>>>>>

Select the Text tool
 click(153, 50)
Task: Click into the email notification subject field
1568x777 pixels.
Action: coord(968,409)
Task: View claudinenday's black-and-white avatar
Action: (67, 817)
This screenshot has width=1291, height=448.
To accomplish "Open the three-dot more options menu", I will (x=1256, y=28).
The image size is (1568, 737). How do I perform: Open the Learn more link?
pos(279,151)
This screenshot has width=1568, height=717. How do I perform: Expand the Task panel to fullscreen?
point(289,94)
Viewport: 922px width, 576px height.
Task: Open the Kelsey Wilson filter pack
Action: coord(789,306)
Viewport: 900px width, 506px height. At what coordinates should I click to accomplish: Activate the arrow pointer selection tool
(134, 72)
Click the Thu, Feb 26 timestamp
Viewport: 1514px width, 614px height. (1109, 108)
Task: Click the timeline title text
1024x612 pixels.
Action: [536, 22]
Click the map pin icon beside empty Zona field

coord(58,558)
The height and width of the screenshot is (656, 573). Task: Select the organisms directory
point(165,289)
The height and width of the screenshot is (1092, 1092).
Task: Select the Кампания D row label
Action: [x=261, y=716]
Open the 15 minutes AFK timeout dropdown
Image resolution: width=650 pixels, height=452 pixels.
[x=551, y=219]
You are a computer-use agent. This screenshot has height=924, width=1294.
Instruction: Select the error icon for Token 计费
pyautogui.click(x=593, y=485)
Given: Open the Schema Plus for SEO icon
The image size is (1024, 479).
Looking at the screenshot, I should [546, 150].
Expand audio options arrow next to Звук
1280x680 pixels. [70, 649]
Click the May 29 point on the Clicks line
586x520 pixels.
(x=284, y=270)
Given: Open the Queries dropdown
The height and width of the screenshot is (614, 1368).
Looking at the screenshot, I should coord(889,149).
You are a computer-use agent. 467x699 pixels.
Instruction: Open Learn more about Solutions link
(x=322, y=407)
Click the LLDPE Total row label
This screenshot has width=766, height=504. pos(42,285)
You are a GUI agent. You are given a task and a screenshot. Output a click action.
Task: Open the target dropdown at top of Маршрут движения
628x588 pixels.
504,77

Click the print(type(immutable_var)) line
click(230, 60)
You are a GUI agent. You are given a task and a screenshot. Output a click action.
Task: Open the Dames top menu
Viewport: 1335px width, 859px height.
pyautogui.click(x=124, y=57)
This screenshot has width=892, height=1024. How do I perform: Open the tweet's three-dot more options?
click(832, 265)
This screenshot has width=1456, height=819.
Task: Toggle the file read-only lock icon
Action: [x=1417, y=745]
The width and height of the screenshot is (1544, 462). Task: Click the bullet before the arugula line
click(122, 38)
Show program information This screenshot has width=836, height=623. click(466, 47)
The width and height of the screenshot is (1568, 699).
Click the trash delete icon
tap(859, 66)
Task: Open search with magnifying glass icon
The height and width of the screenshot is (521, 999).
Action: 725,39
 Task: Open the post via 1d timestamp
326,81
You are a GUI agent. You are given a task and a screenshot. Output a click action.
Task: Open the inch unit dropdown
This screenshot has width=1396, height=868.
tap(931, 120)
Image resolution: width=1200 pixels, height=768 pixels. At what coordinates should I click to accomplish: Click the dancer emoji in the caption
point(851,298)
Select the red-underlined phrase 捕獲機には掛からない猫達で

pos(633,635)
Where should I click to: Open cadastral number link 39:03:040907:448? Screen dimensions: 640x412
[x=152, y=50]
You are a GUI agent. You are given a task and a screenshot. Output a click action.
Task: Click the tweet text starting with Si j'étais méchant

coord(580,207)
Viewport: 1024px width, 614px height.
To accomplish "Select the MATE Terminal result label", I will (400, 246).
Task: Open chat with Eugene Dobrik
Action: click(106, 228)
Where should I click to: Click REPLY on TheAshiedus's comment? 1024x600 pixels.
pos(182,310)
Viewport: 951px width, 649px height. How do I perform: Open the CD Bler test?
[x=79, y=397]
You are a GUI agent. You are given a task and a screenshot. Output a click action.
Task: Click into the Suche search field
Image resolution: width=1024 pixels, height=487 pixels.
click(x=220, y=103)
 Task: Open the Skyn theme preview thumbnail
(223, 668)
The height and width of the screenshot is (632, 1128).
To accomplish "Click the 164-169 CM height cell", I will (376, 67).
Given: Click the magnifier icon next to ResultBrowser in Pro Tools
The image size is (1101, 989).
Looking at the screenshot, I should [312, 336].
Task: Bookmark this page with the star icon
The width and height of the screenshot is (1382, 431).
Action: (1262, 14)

<<<<<

◆ Task instructions ◆
Report every line from the items above that contains the word "Learn". Case matters, so count only matches with the same capitalization.

◆ Output of the task ◆
The image size is (1568, 737). How do I perform: Open the Learn more link?
Instruction: Open Learn more about Solutions link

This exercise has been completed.